• _SOURCE_:
start

One of the
many beauties of The
Everrumble
is its overt
independence
from sequence, without
confusion.
I
don’t recall previously reading a novel in which events hop around
the calendar so willy nilly. Yet,
in retrospect it
is obvious the subtext of
Michelle Elvy’s short novel (132 pages)
has its own linear integrity
corresponding
neatly with the awakening curiosity for an idea so unusual and subtly
crafted there are moments one must remind oneself to breathe.
Everrumble’
s
ingeniously compressed story spans all 105 years of Marjorie Hanna’s
life—from her very first gasp to her final, silent thought. The
name “Marjorie Hanna” has now appeared twice as many times in
this review as it does in the novel. I include it here only to give
to Zettie a conventional perspective, however fleeting, as she may
well be the oddest human being ever portrayed in literary fiction.
The name
“Zettie” comes
about on Marjorie’s second birthday. Her Aunt Zettie has
given her a blanket. During the birthday festivities Marjorie’s
five-year-old brother Brent
“pointed back and forth between Auntie and his sister and said, Big
Zettie, Little Zettie. Little
Zettie wore the blanket on her head all day and
the name stuck.” Five years later, on her seventh birthday, she
makes two decisions:
to talk no more, for any reason, and to stay under the blanket, where
she spends the rest of the year.

end

• _PROVIDED DATA_:
start

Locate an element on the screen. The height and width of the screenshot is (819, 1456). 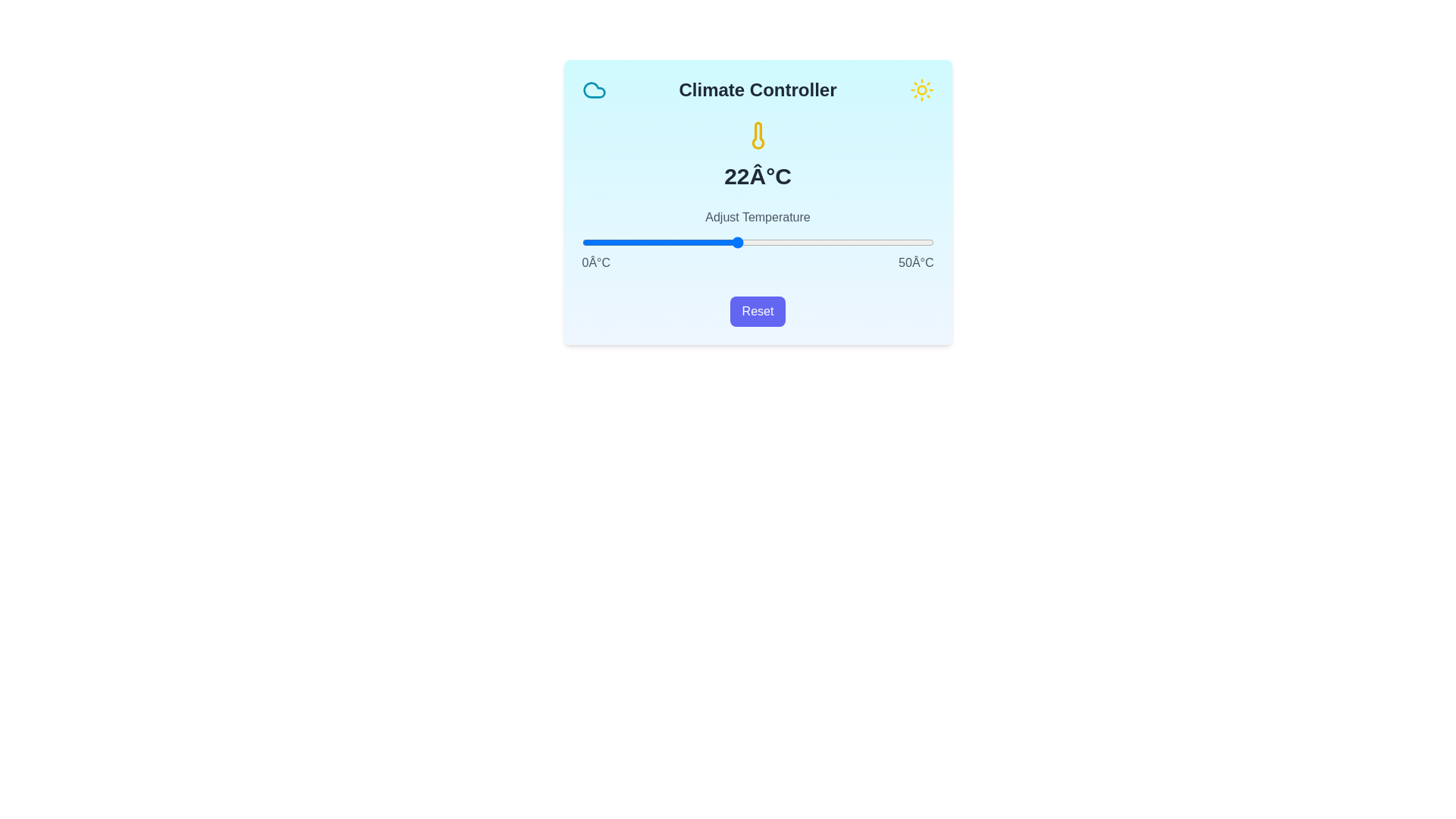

end

• _EXERCISE INSTRUCTIONS_:
Continue the review of The Everrumble from the point where it stops.

• _REPLY TO THE TASK_:
She
spends the rest of her life living richly and wondering at the
special gift she’d accepted at birth. On her last day, ninety-eight
years after she stopped talking in order to listen to the sounds no
one else could hear, understanding comes to her.
“The moment of clarity comes in the morning, and it is later in the
day, just before the rapid darkening that is the tropical night, that
she will die.
“It’s
not so much a vision as a full-on worldly orchestral movement.
Overtones and undercurrents. Chantings and crashings. Rowdy and
dreadful but also melodious and beautiful. It happens in a flash,
yes, but its layers are as deep as oceans, as wide
as the space between stars...”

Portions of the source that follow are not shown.